* [Passage provided]
====

Genesis Camels: Biblical Error?

Archaeologists from Tel Aviv University recently radiocarbon-dated camel bones from digs at an ancient copper smelting camp in the Aravah Valley that runs along the Israeli-Jordanian border. Primarily based upon this radiocarbon analysis, the authors concluded that the first “significant” appearance of domesticated camels in the southern Levant (the region of the Middle East containing Israel, Jordan, and southern Lebanon) occurred around 900 B.C.1,2 However, the biblical record indicates that domesticated camels were in use as early as 2100 B.C., at the time of Abraham (Genesis 12:16; Genesis 24). Is the Bible wrong?

====

According to the camel passage, around what time did domesticated camels first make a "significant" appearance in the southern Levant, as the Tel Aviv University authors concluded? The task can be done without the stored data.

* [Stored data]
====

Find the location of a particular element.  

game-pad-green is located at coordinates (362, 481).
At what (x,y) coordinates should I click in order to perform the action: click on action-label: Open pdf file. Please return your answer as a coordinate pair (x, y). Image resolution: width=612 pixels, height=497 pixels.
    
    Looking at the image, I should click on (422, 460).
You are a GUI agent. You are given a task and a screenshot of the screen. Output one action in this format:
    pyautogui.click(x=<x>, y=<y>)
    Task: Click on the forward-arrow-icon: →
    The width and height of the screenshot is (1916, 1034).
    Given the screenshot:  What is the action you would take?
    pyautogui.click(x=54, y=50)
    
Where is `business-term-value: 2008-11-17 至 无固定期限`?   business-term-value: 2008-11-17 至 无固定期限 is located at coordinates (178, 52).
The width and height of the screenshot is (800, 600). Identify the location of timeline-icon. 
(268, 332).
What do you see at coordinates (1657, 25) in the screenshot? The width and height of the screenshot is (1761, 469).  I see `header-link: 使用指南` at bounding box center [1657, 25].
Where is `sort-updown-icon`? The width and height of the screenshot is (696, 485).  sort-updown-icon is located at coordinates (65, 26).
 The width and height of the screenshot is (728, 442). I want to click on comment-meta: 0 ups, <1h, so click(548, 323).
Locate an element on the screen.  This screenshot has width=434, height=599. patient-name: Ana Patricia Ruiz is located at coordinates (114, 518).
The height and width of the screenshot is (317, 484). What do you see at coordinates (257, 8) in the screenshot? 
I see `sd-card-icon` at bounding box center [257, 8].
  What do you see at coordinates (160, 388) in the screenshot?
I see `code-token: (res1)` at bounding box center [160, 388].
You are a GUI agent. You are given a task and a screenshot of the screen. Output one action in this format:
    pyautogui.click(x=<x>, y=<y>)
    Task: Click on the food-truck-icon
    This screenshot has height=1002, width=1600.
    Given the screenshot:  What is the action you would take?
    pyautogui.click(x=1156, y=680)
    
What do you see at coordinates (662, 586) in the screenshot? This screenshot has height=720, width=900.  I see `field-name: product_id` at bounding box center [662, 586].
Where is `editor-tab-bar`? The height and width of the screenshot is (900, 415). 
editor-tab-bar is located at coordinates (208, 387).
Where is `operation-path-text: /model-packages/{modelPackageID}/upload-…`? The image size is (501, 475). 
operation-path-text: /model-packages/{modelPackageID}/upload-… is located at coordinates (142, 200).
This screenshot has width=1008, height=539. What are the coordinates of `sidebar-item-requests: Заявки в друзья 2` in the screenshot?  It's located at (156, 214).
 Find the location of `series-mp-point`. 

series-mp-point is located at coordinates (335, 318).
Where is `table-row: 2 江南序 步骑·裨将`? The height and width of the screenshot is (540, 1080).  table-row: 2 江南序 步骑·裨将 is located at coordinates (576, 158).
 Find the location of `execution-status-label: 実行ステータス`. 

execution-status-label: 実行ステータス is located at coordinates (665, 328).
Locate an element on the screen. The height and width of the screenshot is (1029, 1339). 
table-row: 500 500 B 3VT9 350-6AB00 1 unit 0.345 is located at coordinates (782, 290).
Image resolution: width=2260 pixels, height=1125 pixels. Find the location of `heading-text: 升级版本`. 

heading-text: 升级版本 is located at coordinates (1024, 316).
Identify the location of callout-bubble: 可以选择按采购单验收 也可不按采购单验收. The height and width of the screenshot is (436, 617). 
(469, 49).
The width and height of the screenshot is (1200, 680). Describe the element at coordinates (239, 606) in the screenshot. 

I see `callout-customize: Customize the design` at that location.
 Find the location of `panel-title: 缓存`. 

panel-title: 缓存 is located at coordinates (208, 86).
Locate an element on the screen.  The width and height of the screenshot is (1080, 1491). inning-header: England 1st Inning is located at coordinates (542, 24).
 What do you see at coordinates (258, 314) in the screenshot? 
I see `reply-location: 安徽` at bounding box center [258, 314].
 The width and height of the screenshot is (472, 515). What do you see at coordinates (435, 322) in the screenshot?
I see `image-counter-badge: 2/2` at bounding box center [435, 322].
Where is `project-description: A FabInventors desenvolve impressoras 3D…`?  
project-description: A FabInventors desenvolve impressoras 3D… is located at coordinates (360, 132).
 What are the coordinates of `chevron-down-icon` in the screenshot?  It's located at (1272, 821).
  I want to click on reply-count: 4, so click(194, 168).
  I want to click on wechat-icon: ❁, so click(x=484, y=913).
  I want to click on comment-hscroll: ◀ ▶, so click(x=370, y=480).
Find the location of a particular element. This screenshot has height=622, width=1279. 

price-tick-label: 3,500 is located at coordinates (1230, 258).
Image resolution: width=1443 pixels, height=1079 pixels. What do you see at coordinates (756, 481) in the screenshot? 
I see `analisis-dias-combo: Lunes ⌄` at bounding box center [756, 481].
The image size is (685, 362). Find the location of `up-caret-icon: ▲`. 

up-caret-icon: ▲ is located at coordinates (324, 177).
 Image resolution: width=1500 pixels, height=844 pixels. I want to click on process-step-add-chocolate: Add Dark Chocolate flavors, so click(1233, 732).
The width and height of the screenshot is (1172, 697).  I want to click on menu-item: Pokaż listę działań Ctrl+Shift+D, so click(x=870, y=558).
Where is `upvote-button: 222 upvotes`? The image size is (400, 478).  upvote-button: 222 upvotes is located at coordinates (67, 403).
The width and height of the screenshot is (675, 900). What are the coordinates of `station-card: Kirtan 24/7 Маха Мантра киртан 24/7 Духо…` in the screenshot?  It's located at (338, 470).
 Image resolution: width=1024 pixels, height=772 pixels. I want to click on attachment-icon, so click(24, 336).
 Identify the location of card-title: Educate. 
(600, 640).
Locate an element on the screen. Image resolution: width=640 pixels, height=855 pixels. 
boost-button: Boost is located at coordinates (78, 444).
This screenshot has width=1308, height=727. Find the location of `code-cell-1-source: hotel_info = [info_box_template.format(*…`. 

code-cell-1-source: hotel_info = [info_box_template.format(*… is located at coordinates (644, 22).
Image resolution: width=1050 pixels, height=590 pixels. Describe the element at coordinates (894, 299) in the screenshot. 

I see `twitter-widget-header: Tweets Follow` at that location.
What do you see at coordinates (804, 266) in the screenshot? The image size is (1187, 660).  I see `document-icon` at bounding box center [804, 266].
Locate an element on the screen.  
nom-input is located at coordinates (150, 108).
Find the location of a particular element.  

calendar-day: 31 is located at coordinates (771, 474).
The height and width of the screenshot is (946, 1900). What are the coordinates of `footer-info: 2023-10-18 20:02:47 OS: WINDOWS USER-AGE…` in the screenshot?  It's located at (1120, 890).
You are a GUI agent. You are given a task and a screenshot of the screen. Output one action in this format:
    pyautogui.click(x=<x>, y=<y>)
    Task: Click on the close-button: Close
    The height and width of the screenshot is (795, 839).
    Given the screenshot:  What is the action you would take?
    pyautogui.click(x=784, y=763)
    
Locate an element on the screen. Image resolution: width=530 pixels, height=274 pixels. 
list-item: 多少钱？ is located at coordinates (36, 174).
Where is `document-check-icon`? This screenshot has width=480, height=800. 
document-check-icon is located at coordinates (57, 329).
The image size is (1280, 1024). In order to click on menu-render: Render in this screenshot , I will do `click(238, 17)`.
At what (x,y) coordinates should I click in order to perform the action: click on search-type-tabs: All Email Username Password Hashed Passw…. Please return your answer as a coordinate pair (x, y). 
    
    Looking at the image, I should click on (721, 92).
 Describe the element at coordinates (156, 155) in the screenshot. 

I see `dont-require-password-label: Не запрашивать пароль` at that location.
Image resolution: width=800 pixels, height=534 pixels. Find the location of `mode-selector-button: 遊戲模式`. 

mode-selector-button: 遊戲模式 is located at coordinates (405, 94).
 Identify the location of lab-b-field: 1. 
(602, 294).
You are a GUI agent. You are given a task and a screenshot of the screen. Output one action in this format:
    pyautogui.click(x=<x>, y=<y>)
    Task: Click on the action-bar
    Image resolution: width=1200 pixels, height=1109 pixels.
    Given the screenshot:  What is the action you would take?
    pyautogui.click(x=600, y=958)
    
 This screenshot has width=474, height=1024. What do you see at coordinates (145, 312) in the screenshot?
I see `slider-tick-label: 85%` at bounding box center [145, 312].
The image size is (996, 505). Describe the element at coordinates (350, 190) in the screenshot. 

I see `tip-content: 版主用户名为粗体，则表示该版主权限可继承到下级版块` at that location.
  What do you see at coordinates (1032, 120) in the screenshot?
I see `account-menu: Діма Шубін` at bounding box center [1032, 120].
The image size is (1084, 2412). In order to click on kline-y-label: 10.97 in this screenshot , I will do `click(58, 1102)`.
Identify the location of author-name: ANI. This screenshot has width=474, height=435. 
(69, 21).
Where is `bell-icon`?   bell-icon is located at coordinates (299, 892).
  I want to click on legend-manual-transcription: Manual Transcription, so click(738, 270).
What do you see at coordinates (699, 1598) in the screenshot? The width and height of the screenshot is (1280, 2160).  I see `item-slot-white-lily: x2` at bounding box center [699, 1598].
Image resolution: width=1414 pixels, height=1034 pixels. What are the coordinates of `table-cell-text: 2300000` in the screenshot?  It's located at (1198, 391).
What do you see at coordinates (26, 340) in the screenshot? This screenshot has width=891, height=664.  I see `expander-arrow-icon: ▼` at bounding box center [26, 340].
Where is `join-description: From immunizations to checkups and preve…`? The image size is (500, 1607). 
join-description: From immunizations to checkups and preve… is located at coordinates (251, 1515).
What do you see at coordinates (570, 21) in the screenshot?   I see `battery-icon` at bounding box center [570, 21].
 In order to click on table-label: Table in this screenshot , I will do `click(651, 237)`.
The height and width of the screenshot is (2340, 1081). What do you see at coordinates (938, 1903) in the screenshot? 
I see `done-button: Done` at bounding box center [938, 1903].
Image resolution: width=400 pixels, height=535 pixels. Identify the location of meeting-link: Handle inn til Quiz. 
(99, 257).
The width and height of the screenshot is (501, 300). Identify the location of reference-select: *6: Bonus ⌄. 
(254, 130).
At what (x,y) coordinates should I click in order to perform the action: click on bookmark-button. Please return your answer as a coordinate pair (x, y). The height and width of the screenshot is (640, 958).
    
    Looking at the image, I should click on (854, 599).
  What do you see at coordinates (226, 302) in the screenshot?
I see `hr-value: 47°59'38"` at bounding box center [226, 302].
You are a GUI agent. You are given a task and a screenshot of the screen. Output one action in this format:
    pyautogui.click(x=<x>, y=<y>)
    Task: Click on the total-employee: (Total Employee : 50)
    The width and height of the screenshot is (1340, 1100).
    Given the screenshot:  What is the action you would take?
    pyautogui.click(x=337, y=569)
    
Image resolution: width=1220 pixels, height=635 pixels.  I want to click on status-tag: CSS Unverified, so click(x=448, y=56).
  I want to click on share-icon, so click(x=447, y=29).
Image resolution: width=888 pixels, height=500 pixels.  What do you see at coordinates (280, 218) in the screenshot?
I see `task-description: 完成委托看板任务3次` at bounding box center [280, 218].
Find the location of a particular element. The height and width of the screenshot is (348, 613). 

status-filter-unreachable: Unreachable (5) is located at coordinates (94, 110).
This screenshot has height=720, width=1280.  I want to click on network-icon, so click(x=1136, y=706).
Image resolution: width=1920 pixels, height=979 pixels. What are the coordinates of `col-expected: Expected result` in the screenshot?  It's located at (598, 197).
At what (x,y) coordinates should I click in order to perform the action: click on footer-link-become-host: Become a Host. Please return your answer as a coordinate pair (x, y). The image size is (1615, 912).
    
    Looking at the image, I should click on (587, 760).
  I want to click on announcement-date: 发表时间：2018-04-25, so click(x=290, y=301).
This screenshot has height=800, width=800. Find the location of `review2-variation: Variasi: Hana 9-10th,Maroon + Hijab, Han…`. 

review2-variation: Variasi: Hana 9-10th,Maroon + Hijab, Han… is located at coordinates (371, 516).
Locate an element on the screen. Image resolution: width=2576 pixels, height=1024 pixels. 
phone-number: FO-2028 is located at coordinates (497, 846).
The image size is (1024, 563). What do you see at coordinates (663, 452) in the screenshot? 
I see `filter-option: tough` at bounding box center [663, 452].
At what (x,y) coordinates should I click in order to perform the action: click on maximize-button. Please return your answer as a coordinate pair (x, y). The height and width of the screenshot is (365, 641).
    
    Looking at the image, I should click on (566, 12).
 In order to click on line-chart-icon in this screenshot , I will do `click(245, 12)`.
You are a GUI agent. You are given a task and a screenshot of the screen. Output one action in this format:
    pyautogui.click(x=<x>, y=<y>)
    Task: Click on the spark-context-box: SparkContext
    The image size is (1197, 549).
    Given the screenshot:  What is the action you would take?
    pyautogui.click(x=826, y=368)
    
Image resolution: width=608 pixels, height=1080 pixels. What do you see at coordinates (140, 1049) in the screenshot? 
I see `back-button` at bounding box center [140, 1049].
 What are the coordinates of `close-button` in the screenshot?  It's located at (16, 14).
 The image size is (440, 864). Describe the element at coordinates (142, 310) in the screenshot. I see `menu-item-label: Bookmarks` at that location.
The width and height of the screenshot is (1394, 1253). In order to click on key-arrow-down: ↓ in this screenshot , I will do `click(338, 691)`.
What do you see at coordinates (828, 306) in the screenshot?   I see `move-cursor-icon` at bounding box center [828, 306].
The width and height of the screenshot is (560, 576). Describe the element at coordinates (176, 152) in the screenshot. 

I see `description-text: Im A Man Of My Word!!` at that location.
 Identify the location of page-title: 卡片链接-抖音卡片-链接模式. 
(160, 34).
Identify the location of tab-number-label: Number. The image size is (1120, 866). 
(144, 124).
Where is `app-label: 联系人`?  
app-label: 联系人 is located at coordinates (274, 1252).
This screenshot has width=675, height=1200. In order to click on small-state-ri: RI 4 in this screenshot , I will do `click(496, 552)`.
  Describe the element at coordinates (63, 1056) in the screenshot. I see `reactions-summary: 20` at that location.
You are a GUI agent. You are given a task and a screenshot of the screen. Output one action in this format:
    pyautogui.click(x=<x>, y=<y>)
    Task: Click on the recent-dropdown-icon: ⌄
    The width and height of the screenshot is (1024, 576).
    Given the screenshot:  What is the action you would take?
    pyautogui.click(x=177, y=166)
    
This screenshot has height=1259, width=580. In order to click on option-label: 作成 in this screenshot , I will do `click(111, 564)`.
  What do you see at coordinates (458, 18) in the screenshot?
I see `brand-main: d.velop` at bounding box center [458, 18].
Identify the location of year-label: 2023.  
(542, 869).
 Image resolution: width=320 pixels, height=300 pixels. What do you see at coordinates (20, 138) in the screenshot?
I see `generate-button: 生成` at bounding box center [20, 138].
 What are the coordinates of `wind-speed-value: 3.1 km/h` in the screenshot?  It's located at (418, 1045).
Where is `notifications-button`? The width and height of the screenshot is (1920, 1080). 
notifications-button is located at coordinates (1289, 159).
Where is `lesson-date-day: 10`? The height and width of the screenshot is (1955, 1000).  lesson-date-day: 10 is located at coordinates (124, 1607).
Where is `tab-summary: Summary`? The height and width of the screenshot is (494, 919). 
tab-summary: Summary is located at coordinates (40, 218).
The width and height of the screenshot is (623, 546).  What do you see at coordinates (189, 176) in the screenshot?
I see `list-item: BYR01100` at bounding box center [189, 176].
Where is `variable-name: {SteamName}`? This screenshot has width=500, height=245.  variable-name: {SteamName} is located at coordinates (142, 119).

====

* [Result of this task]
Around 900 B.C.